===== PROVIDED ENTRIES

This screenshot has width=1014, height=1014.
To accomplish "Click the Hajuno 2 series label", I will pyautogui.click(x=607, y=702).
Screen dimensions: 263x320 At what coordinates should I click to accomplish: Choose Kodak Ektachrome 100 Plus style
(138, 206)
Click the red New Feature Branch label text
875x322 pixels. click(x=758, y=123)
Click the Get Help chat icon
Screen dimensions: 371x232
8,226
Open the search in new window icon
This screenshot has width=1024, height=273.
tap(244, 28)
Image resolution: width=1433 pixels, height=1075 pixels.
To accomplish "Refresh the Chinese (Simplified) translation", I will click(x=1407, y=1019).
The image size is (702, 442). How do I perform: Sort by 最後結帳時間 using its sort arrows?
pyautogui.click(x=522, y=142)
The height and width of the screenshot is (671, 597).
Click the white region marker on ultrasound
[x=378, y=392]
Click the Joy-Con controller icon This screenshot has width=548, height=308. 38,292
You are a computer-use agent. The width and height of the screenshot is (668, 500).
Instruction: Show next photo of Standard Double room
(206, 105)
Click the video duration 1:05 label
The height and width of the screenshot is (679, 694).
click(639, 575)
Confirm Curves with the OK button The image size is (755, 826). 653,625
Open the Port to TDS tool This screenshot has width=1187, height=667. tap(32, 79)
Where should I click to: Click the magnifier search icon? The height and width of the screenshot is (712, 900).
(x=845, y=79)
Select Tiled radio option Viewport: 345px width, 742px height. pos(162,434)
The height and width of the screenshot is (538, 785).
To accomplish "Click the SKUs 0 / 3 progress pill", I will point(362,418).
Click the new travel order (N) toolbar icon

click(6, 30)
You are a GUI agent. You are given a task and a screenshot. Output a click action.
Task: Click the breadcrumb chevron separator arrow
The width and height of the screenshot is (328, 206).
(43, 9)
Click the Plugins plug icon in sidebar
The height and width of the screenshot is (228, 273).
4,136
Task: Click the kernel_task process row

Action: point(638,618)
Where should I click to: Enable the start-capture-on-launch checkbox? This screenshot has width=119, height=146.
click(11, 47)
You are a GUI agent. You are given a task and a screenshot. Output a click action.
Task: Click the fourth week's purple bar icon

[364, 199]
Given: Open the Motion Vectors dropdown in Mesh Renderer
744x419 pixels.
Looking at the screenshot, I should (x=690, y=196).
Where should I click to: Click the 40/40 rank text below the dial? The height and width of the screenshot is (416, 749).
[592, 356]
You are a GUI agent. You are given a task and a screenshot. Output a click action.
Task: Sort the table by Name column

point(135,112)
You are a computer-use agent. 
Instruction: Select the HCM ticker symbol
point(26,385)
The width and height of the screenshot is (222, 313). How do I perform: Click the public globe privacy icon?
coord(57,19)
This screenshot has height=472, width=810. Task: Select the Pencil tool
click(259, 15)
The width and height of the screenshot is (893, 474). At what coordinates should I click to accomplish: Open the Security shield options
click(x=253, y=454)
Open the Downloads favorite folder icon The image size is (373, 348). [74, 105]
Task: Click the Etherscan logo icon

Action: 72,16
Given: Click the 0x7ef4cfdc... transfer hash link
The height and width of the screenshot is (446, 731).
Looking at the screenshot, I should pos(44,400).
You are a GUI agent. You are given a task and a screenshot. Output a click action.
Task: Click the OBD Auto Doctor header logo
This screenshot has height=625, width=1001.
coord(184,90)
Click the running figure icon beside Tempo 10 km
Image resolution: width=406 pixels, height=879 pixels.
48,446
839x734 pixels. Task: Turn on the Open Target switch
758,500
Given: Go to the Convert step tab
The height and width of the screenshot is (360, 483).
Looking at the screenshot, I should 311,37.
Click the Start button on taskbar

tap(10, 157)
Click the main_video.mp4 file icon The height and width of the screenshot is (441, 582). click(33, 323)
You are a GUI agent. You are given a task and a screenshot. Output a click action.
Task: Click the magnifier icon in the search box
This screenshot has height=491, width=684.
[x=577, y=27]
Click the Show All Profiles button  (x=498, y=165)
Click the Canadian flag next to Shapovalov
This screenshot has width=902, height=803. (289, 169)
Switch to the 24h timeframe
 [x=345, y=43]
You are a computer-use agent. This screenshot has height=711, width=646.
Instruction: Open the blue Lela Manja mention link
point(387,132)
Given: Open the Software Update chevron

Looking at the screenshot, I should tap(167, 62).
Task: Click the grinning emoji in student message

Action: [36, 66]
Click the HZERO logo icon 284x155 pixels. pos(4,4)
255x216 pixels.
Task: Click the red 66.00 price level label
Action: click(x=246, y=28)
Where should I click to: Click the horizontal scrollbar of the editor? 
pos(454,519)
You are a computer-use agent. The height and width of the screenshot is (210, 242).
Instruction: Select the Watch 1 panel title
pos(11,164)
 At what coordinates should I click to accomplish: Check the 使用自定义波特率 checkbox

==========

- **ACTION ITEM**: In the data above, copy every line where the string "will" appears.

- **ANSWER TO THE EXERCISE**:
To accomplish "Click the Hajuno 2 series label", I will pyautogui.click(x=607, y=702).
To accomplish "Refresh the Chinese (Simplified) translation", I will click(x=1407, y=1019).
To accomplish "Click the SKUs 0 / 3 progress pill", I will point(362,418).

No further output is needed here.